Page text —
****************

Calendar & Addressbook
We talked also in short about the calendar app. Ideas will be presented later to not overload this posting.
Requirements are essential for products. But since people tend to not read walls of text- and because it’s often not easy to follow the ideas, it makes sense to visualize with simple mockups.
Multiple level of details
Figure 1: Several level of detail in order to support both a fast overview as well as having a preview and a full-size read mode. The figures also illustrate the idea to add graphical guidance a la GitHub.
The probably most shining feature is the graph supporting the orientation. It is inspired by GitHub with the idea to flatten the current system of reply indention. If Alice communicates with Bob there would be a straight line. And if John joins and “branches” the discussion this would be illustrated respectively.
Threads are identified by the topic, highlighted in blue here. With the goal to show as many (incoming) emails as possible we start from the left with the highly condensed view that lists sender and time of the email. Items expand on selection (indicated also by a bigger sign in the graph) providing a quick preview. The actual email address is shown here for security reasons. If the user touches the item once again the app provides inline access with almost the complete functionality. However, from time to time it might be necessary to read the message in full size with for example all HTML features, as illustrated in the right picture.
By the way, the bottom panel with the red cross is a placeholder for global plasma functions on mobiles.
Context relevant functions are located in the right drawer. It opens when the user swipes from right to left offering all functions with the current list as well as the selected item. If the user wants to have quick access to a particular function, such as reply (reply to all in case of mobiles) and delete, these features may be selected for having them at the handle, which is shown on slid sideways. The user can decide what he or she wants to have there but with a limit to a few functions only (here two).

****************

Given information —
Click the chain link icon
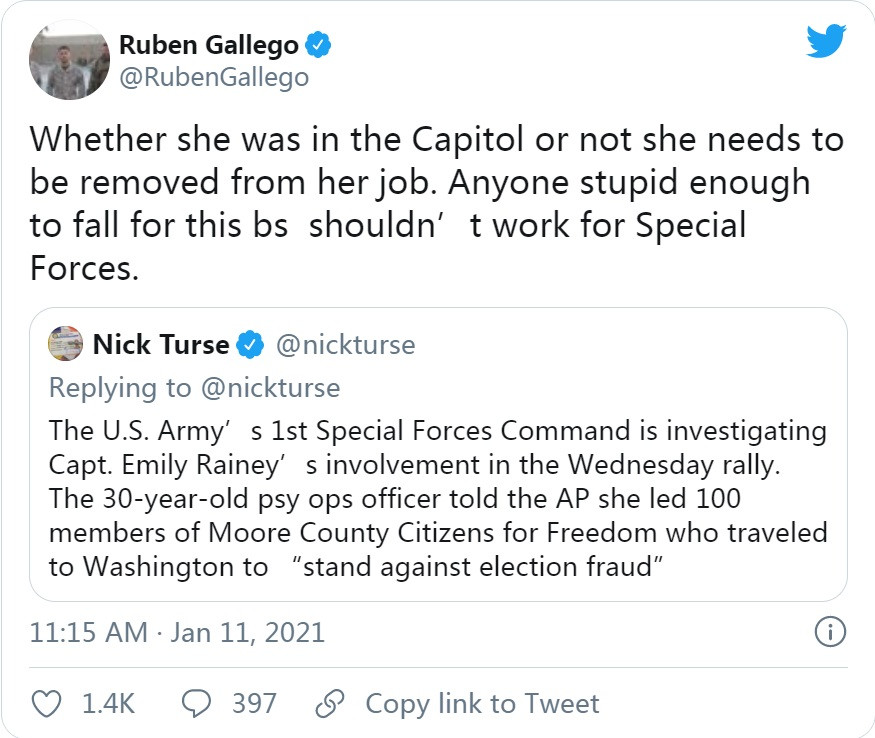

****************

Required work —
(1) Answer these questions from the mockup text:
(a) What is the graph that supports orientation inspired by?
(b) In what color is the thread topic highlighted?
(c) What is the bottom panel with the red cross a placeholder for?
(2) Output the stretch of the mockup text from "Multiple level of" through "a la GitHub.", word for word.
The listing is separate material with no connection to the mockup text.

Written answers —
(1)
(a) GitHub.
(b) Blue.
(c) Global plasma functions on mobiles.

(2)
Multiple level of details
Figure 1: Several level of detail in order to support both a fast overview as well as having a preview and a full-size read mode. The figures also illustrate the idea to add graphical guidance a la GitHub.